Por estes dias, algumas pessoas –
umas que conheço e com as quais convivo; outras que me reconhecem no que faço e
que me abordaram na rua – me têm perguntado o que penso sobre “essa coisa da
liberdade de expressão” na Assembleia da República, a propósito das palavras
desbragadas e inaceitáveis do líder do Chega, na passada sexta-feira, com que inflama o seu discurso extremista
e as suas teses racistas e homofóbicas.
Não creio que “coisa” deva ser
colocada ao nível da liberdade de expressão. Seria atribuir-lhe a dignidade que
não tem e conferir-lhe um patamar de discussão que não merece. No essencial, a
questão é de uma natureza na qual o presidente da Assembleia deveria ter sabido
situar – a da decência parlamentar.
Seria paradoxal que, num
Parlamento tão cioso das suas praxes e salamaleques, não devessem os deputados absterem-se
– ou serem disso inibidos – de pronunciar termos e expressões desprimorosas e
ofensivas em relação a pessoas presentes ou ausentes, a instituições nacionais ou
estrangeiras e a outros países e respectivos povos.

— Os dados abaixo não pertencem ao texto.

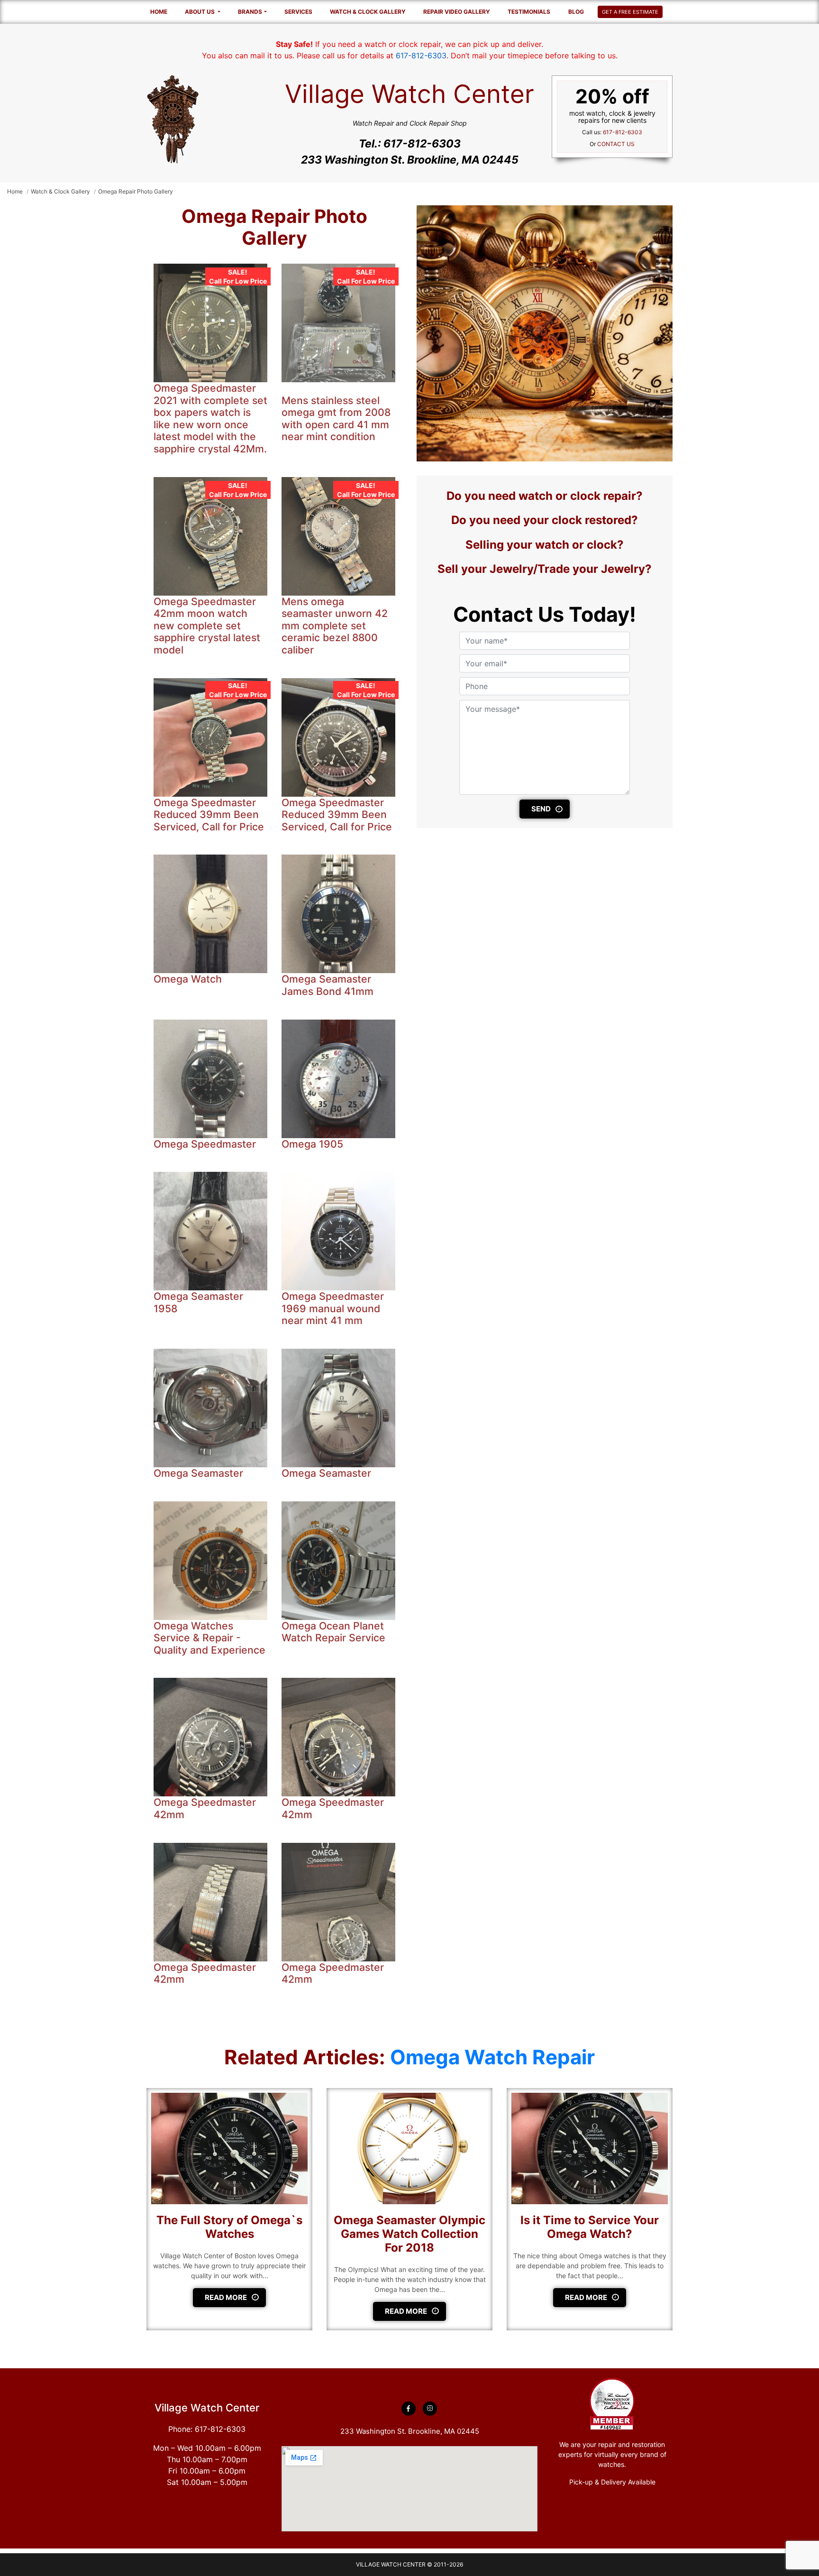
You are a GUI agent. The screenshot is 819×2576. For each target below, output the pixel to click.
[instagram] (430, 2408)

É questão de decência e de decoro
a que se obrigam os investidos no mandato popular tratar os outros – presentes ou
ausentes – com respeito e consideração. Se não são capazes de fazê-lo, o Regimento
da Assembleia da República (n.º 3 do art.º 89.º) prevê acertadamente:
“O orador é
advertido pelo Presidente da Assembleia da República quando se desvie do
assunto em discussão ou quando o discurso se torne injurioso ou ofensivo,
podendo retirar-lhe a palavra.”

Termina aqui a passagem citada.